A Generalized Multi-Modal Fusion Detection Framework
Leichao Cui, Xiuxian Li, Min Meng, Xiaoyu Mo
TL;DR
MMFusion tackles LiDAR sparsity by fusing LiDAR and image features through decoupled streams and a learnable fusion module. It introduces the Voxel Local Perception Module to preserve local voxel information and the Multi-modal Feature Fusion Module to align cross-modal features via attention, enabling adaptive fusion. On KITTI, MMFusion surpasses state-of-the-art baselines, particularly boosting detection of small or occluded objects like cyclists and pedestrians, and demonstrates robustness and generalization.
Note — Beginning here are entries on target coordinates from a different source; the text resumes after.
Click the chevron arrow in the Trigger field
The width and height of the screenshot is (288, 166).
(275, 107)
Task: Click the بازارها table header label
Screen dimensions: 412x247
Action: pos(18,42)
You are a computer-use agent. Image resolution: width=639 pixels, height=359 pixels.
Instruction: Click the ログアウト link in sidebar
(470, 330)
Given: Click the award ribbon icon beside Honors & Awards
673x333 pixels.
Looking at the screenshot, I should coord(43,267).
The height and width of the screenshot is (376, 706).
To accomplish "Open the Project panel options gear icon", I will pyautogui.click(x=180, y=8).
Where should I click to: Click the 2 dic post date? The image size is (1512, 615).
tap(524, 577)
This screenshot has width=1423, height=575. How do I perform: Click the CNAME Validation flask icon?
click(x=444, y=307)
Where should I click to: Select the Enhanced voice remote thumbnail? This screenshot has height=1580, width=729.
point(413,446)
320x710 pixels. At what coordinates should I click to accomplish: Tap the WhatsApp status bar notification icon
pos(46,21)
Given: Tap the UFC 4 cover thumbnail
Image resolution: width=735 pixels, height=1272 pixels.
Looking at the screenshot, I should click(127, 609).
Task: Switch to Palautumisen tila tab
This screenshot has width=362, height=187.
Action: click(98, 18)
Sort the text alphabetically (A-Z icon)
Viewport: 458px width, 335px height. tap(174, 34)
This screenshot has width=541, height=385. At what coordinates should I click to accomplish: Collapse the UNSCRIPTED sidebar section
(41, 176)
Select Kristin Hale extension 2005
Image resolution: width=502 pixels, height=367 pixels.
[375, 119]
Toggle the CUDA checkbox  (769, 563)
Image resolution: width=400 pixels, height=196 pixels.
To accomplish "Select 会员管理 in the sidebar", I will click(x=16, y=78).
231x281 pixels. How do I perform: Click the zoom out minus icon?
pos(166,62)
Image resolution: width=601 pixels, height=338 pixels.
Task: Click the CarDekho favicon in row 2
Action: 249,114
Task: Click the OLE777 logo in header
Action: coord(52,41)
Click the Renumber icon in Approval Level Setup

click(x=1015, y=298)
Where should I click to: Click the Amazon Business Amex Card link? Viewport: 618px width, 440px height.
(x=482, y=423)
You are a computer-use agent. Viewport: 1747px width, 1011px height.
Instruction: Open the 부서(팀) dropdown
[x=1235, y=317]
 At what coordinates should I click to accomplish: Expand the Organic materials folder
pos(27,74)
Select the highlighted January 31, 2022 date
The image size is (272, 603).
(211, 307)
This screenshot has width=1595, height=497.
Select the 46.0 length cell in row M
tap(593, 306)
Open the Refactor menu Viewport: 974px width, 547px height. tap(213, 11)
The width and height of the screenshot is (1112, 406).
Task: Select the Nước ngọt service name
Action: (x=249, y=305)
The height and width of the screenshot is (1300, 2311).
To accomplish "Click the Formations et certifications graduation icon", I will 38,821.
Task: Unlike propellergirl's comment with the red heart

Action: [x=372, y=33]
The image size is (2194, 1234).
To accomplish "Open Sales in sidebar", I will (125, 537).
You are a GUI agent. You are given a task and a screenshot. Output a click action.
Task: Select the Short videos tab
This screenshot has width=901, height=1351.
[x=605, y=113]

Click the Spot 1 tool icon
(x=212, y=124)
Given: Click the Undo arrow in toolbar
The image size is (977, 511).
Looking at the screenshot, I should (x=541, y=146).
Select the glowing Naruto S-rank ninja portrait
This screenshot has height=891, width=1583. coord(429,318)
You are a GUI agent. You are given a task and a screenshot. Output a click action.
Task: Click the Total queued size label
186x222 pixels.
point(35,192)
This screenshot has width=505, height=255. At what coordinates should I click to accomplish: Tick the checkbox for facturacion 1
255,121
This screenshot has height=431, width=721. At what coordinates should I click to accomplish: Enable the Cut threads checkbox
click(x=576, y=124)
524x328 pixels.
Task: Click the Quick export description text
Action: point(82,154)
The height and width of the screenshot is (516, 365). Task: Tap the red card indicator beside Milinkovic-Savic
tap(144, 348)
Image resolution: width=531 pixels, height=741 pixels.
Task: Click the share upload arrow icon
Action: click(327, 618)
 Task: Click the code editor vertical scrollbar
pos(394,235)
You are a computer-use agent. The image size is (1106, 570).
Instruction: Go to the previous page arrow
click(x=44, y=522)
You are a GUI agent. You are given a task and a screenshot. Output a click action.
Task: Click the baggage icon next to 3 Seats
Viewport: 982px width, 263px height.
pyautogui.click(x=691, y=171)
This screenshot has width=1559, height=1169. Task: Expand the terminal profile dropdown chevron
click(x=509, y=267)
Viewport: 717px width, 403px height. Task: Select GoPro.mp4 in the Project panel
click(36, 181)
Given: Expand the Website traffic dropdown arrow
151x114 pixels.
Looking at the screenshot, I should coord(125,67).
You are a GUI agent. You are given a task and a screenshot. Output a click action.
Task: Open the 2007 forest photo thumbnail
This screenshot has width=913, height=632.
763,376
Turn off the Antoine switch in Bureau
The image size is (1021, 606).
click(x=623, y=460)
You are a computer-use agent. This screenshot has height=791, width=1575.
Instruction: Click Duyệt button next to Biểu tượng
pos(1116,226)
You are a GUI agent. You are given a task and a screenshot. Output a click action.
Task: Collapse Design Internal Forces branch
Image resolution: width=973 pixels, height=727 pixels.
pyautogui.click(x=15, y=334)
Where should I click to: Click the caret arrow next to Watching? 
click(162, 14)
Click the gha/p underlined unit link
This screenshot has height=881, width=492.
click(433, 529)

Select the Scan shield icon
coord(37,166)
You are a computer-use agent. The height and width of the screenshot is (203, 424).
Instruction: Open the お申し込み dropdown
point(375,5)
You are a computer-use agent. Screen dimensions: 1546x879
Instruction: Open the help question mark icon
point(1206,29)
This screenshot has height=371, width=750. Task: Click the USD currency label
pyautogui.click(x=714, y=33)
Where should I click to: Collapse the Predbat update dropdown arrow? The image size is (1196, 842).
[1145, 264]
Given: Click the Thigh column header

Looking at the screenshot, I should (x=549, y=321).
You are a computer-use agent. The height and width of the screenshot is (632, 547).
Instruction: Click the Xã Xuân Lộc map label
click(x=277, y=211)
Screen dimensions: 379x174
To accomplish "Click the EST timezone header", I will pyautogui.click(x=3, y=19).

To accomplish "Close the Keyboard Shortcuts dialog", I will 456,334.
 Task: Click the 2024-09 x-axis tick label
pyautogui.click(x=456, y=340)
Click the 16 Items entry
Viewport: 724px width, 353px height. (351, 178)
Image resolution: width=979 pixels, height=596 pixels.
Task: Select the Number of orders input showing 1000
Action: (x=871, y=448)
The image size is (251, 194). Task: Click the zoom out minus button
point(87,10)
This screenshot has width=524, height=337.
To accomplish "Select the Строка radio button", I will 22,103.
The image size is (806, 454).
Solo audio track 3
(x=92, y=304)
The framework is designed to be modular and extensible to other modalities and tasks in autonomous driving.
Abstract
LiDAR point clouds have become the most common data source in autonomous driving. However, due to the sparsity of point clouds, accurate and reliable detection cannot be achieved in specific scenarios. Because of their complementarity with point clouds, images are getting increasing attention. Although with some success, existing fusion methods either perform hard fusion or do not fuse in a direct manner. In this paper, we propose a generic 3D detection framework called MMFusion, using multi-modal features. The framework aims to achieve accurate fusion between LiDAR and images to improve 3D detection in complex scenes. Our framework consists of two separate streams: the LiDAR stream and the camera stream, which can be compatible with any single-modal feature extraction network. The Voxel Local Perception Module in the LiDAR stream enhances local feature representation, and then the Multi-modal Feature Fusion Module selectively combines feature output from different streams to achieve better fusion. Extensive experiments have shown that our framework not only outperforms existing benchmarks but also improves their detection, especially for detecting cyclists and pedestrians on KITTI benchmarks, with strong robustness and generalization capabilities. Hopefully, our work will stimulate more research into multi-modal fusion for autonomous driving tasks.